Question 3 True / False
In the Strange Situation, how an infant responds to the caregiver's return (reunion behavior) is more diagnostic of attachment security than how distressed the infant becomes at separation.
TTrue
FFalse
Answer: True
This is the methodological insight at the heart of the Strange Situation's design. The procedure was specifically designed so that reunion episodes — not separation episodes — carry the classification weight. An infant's reunion behavior reveals whether and how they use the caregiver as a safe haven: whether they seek comfort and are calmed (secure), seek but resist comfort (anxious-resistant), or orient away from the caregiver even if previously distressed (avoidant). Separation distress alone is ambiguous — it correlates with caregiver salience, not security of the relationship.
Question 4 True / False
Insecure attachment styles (anxious-resistant and avoidant) reflect the infant's failure to develop any organized strategy for obtaining care from the caregiver.
TTrue
FFalse
Answer: False
This is a critical distinction. Anxious-resistant and avoidant attachment patterns are *organized* strategies — the infant has developed a coherent (if suboptimal) approach to managing the attachment relationship given their specific caregiver's behavioral tendencies. Anxious-resistant infants amplify distress to maximize the chance of response from an inconsistent caregiver. Avoidant infants minimize display to avoid triggering rejection from a consistently unresponsive caregiver. Both are adaptive responses.

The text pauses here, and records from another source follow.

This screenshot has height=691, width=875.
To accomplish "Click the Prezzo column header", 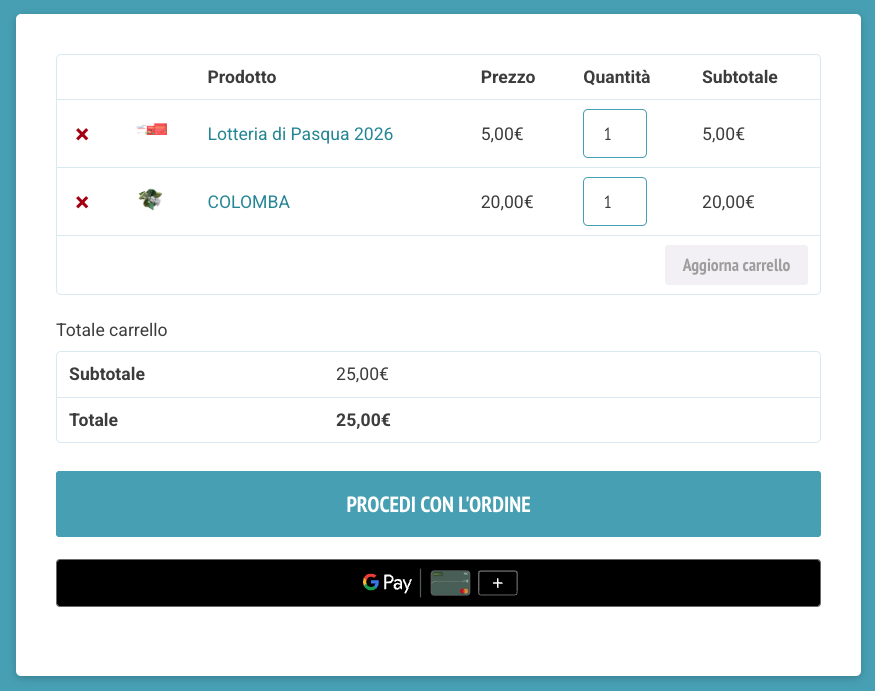I will tap(508, 77).
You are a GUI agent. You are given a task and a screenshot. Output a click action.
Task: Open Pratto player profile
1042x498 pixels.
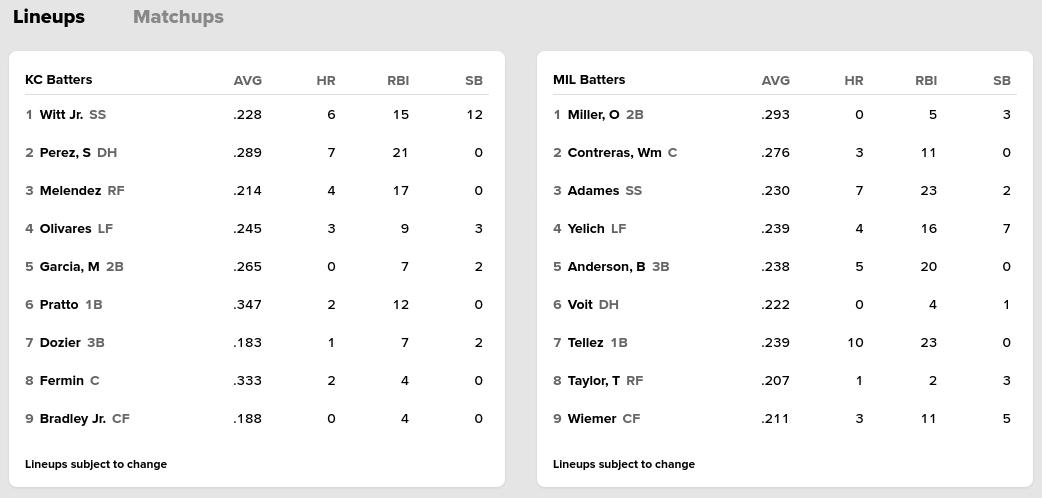[x=59, y=305]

Only *disorganized* attachment reflects the absence of any organized strategy — because the caregiver is simultaneously the source of comfort and fear, creating an unsolvable paradox.
Question 5 Short Answer
Why are insecure attachment patterns (anxious-resistant and avoidant) described as adaptive strategies rather than simply as failures of healthy development?
Think about your answer, then reveal below.

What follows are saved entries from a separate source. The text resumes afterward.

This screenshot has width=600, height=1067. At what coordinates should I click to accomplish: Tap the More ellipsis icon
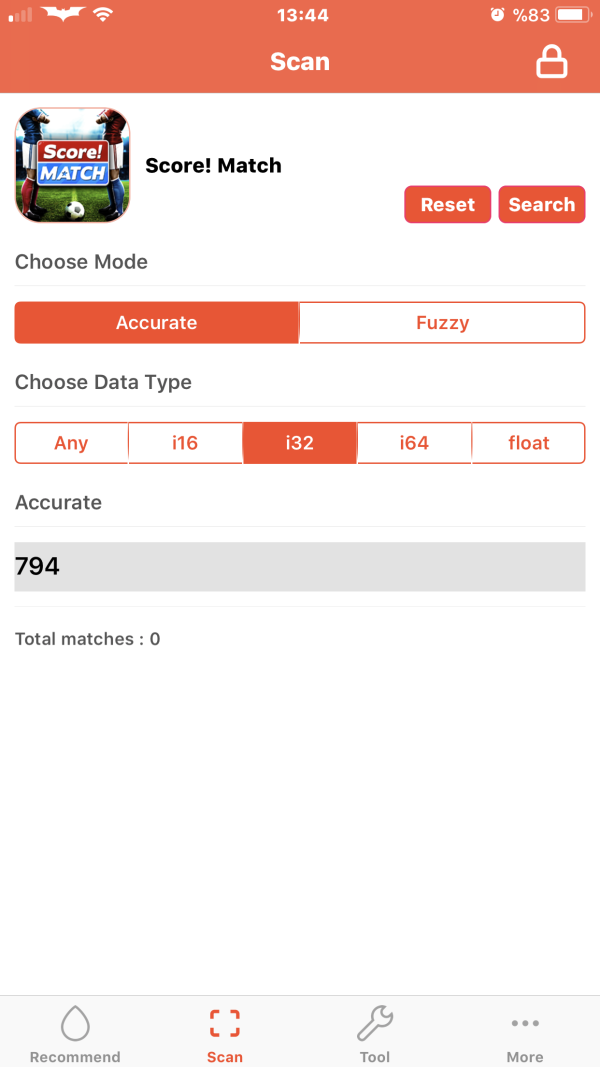click(x=525, y=1022)
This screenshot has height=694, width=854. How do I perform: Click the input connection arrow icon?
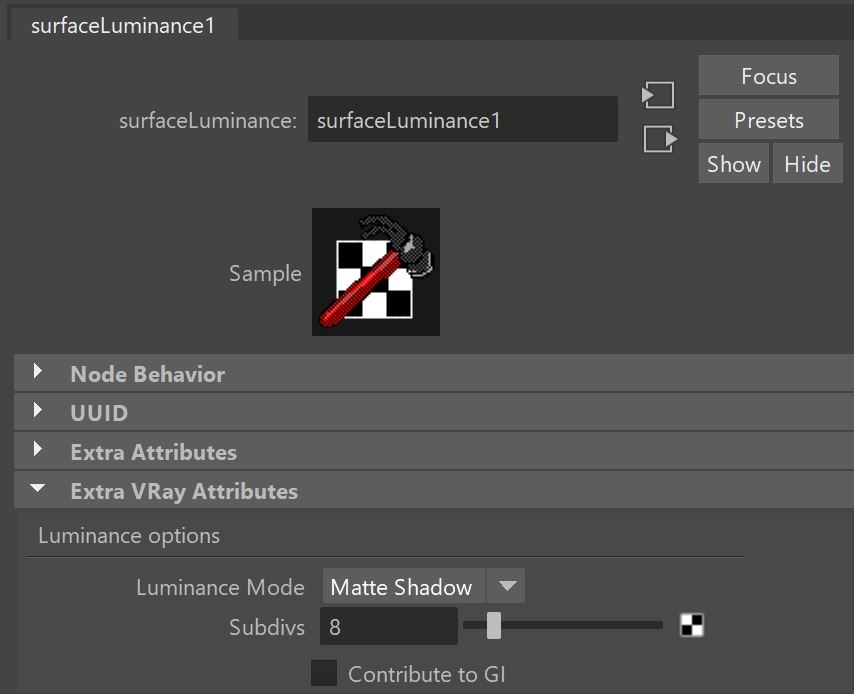click(658, 95)
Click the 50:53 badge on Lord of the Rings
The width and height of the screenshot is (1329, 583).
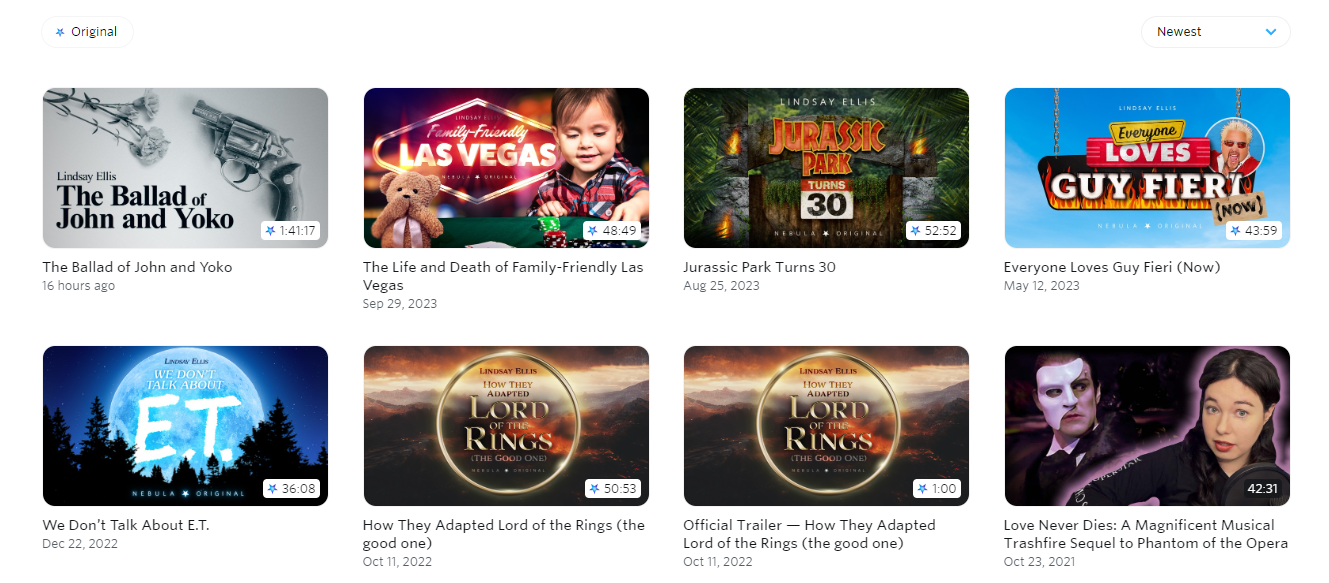pyautogui.click(x=611, y=489)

Model answer: Each insecure pattern represents a behavioral solution calibrated to the specific caregiving environment the infant has experienced. The anxious-resistant infant amplifies distress signals because inconsistent caregiving means the caregiver only responds reliably when the infant's need is expressed intensely — heightening attachment behavior is a rational adaptation to unpredictable availability. The avoidant infant suppresses attachment behavior because consistent unresponsiveness means that expressing need risks rejection — minimizing display maintains proximity without triggering dismissal. Both strategies maximize proximity to the caregiver given the available caregiving conditions, even though neither produces the optimal outcome of calm, confident exploration.
Framing insecure patterns as adaptive highlights that they are predictable responses to specific caregiving conditions, not random deficits or signs of individual pathology in the infant. This framing matters clinically: it directs intervention toward caregiving patterns and relationship quality rather than toward the infant as the problem. It also explains why internal working models built in infancy persist — the strategies that work with the primary caregiver become templates applied to new relationships, even when those templates are no longer optimal.